[START OF Entries provided]

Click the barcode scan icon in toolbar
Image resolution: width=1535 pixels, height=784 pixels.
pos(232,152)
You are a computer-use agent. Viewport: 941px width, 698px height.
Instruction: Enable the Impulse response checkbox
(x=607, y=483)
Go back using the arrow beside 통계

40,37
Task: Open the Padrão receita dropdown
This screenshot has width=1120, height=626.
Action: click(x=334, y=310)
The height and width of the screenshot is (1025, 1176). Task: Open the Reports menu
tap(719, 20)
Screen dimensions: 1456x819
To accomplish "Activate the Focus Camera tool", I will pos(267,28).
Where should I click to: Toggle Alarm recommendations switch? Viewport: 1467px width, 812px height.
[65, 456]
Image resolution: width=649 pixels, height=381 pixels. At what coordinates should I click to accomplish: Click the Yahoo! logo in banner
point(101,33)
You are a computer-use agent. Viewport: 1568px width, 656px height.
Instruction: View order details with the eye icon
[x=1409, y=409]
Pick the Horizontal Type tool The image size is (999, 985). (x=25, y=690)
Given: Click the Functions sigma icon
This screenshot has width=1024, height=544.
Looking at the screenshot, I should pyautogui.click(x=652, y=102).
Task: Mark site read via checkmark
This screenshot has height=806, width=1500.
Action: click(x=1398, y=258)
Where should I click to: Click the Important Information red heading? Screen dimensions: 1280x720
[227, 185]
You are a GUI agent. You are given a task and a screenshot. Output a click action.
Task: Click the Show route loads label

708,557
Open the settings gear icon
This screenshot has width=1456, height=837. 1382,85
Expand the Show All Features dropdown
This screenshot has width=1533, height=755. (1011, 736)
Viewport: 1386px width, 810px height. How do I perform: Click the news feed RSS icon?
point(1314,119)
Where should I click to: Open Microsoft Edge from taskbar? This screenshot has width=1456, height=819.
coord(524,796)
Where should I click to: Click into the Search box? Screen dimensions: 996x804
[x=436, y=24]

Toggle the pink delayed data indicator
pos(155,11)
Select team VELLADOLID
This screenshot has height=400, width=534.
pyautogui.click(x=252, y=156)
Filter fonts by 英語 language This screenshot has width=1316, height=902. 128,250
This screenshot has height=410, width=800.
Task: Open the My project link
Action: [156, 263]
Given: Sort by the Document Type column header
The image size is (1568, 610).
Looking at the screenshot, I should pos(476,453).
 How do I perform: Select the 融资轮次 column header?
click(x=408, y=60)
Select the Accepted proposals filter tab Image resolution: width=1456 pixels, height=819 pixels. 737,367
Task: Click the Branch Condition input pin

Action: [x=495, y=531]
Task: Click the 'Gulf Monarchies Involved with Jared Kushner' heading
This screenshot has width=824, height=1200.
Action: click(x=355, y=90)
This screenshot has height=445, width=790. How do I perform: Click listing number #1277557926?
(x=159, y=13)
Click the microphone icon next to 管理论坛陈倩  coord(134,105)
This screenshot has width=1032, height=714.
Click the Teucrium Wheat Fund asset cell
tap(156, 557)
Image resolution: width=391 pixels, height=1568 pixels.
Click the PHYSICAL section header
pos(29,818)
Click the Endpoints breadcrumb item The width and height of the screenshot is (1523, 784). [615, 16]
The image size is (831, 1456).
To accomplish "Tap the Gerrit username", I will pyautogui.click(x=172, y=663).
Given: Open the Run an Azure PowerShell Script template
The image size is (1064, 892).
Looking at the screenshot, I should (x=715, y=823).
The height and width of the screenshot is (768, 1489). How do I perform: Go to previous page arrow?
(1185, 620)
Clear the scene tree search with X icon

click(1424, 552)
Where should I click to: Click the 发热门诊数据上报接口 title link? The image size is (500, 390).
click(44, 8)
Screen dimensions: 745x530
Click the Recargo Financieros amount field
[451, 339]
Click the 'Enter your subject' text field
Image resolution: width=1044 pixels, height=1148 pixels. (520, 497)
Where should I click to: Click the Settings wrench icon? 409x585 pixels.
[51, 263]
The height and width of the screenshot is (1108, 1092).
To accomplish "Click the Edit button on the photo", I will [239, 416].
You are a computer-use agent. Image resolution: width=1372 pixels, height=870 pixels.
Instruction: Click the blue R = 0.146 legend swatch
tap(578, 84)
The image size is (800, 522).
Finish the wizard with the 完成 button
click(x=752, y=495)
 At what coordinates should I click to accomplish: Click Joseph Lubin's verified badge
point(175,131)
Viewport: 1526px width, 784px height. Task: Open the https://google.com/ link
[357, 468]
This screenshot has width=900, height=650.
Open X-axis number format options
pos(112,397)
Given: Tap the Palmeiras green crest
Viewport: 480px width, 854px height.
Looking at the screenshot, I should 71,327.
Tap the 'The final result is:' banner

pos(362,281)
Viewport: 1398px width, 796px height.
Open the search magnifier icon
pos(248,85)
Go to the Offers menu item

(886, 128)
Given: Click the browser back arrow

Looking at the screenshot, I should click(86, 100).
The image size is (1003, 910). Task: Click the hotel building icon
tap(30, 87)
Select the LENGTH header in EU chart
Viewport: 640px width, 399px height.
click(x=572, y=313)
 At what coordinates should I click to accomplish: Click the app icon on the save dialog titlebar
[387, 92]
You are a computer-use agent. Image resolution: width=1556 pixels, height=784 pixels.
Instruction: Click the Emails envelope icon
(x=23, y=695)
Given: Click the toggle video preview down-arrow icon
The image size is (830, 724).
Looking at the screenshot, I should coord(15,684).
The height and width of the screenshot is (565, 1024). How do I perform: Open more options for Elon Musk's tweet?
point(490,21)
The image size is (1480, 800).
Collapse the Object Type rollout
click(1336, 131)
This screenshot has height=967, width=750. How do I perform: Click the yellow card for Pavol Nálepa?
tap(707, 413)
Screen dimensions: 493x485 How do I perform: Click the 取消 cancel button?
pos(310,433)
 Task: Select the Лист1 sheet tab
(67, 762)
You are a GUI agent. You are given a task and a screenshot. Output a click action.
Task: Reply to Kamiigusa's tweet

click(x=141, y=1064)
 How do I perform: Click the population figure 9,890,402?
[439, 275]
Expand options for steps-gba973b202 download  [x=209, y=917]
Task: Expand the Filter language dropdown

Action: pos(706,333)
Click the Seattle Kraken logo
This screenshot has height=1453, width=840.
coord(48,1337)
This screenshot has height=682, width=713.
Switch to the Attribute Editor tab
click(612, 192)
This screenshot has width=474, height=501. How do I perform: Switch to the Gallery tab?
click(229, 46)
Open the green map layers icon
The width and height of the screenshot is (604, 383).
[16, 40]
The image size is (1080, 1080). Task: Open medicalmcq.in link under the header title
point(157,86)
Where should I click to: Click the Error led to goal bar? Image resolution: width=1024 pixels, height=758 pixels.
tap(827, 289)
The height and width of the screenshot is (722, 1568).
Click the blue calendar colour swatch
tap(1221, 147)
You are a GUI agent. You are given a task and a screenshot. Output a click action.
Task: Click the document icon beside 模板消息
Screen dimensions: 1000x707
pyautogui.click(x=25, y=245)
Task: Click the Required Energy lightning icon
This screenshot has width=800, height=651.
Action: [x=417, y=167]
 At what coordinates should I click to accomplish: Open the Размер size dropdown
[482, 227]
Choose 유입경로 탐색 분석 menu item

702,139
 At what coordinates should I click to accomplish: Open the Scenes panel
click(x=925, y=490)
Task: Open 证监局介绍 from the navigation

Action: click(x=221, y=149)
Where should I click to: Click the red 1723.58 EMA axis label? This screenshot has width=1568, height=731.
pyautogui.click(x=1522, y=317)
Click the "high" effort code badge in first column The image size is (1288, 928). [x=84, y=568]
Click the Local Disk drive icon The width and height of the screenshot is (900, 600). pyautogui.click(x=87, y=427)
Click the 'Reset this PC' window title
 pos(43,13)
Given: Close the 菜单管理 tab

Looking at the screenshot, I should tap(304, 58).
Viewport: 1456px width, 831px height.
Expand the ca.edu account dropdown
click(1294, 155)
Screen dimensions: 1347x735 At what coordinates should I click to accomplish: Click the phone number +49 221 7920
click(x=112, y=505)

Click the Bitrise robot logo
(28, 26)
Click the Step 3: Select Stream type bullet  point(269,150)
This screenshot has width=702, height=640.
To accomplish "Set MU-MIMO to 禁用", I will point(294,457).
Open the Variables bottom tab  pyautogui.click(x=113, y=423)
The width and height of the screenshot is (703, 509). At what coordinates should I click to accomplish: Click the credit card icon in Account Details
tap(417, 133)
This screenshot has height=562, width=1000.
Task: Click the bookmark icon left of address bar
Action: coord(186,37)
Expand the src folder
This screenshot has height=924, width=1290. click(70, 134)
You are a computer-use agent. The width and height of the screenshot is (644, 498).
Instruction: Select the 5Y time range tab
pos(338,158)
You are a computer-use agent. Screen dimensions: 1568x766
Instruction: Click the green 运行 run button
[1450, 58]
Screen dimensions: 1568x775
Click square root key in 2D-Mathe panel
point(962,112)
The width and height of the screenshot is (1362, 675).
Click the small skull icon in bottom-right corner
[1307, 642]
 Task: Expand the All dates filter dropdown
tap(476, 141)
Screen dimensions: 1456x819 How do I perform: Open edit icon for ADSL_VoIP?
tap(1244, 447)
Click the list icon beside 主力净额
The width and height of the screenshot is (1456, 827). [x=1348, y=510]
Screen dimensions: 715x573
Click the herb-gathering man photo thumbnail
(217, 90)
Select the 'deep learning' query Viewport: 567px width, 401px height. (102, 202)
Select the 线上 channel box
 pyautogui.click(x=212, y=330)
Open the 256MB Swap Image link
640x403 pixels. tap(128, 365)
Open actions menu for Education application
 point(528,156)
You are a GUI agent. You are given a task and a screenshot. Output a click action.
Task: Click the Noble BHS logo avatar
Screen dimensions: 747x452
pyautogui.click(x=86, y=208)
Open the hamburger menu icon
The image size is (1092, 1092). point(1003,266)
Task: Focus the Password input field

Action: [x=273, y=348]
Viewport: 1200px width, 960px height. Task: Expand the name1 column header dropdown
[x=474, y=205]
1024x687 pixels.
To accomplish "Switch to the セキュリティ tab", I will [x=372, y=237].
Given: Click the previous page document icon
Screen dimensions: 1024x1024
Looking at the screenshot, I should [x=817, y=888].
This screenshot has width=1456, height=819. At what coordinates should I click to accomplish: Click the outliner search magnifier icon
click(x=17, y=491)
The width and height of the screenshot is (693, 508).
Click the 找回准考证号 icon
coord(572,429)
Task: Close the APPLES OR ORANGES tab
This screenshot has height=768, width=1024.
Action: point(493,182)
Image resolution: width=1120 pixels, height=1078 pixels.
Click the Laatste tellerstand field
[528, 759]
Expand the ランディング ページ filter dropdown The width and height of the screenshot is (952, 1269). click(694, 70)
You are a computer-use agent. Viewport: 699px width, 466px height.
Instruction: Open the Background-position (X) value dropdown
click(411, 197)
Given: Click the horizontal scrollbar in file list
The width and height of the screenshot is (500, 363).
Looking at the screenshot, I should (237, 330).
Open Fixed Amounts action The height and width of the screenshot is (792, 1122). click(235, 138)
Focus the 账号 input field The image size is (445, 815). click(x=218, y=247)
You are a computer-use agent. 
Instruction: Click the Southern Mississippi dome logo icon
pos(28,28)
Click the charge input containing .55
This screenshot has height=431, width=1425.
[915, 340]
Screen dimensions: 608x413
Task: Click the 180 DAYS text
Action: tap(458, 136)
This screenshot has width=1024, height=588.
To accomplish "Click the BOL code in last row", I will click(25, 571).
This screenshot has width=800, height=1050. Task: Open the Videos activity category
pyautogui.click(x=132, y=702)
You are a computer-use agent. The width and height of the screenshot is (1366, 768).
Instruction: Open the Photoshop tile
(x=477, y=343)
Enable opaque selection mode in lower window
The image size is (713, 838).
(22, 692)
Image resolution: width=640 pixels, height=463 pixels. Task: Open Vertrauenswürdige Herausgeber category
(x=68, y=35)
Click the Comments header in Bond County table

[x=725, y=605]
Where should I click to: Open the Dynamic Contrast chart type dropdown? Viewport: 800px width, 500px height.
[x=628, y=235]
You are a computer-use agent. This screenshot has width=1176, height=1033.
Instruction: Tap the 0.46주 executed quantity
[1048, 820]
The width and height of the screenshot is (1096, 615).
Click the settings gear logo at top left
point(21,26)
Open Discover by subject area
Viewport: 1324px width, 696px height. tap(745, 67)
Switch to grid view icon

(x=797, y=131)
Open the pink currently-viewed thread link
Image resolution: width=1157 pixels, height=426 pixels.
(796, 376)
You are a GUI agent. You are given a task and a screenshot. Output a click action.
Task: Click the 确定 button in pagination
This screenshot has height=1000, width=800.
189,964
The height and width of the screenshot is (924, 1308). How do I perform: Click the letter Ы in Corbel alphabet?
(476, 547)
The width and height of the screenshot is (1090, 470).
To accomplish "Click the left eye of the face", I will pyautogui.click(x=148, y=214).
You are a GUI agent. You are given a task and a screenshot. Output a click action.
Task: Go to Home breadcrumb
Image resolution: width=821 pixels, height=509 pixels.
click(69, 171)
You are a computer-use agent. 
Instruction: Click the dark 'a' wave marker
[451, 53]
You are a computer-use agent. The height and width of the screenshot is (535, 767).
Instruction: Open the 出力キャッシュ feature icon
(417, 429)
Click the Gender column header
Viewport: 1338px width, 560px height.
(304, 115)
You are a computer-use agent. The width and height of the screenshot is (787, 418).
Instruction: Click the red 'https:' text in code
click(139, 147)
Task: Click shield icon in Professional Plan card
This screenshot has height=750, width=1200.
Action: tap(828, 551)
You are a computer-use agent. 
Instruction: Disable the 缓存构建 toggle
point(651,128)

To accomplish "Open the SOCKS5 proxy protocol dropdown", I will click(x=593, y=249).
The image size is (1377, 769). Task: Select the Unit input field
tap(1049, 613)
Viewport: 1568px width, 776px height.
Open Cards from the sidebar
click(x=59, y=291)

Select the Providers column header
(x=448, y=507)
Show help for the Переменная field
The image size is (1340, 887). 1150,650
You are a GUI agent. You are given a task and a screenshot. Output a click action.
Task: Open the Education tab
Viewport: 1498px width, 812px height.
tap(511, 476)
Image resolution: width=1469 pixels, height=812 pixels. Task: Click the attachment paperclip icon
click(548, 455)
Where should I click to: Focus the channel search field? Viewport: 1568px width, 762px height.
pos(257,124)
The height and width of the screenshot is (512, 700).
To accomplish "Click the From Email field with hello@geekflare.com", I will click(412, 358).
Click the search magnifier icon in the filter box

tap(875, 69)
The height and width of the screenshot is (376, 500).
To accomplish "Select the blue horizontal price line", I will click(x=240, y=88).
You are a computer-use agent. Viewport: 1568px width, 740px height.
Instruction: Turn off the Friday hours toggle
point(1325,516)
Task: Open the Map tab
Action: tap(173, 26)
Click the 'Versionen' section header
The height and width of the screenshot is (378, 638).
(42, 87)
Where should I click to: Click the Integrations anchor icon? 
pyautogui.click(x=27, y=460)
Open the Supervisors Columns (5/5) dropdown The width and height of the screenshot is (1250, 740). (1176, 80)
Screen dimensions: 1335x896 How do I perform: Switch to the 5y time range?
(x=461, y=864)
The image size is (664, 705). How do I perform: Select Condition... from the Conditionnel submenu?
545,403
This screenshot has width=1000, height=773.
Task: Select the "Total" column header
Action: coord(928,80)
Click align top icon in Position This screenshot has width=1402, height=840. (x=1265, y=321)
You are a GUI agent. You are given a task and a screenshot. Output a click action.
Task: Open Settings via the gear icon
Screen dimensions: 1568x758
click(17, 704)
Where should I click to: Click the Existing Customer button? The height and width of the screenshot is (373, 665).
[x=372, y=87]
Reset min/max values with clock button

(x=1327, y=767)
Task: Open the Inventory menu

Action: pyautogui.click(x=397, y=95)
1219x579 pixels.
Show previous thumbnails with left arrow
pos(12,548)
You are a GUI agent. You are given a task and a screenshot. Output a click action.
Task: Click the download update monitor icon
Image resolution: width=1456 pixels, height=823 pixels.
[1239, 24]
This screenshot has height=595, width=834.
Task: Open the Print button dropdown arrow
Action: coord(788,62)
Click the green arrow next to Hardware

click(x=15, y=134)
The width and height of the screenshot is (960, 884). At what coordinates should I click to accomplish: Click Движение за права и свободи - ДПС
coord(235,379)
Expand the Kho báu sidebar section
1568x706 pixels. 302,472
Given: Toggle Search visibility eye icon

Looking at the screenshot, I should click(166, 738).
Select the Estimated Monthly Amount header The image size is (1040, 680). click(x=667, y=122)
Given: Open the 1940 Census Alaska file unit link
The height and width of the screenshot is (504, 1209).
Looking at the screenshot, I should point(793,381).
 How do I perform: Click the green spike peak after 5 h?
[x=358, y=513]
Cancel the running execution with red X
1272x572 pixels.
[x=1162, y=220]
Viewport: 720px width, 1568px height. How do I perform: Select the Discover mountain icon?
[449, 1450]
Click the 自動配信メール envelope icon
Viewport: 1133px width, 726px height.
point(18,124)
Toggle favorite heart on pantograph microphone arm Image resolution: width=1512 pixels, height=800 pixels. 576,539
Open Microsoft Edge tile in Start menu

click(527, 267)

[END OF Entries provided]

• Aim: Copy the items above word for word, from the first line through the line holding "Action: click(x=334, y=310)", both ends included.

• Final result:
Click the barcode scan icon in toolbar
Image resolution: width=1535 pixels, height=784 pixels.
pos(232,152)
You are a computer-use agent. Viewport: 941px width, 698px height.
Instruction: Enable the Impulse response checkbox
(x=607, y=483)
Go back using the arrow beside 통계

40,37
Task: Open the Padrão receita dropdown
This screenshot has width=1120, height=626.
Action: click(x=334, y=310)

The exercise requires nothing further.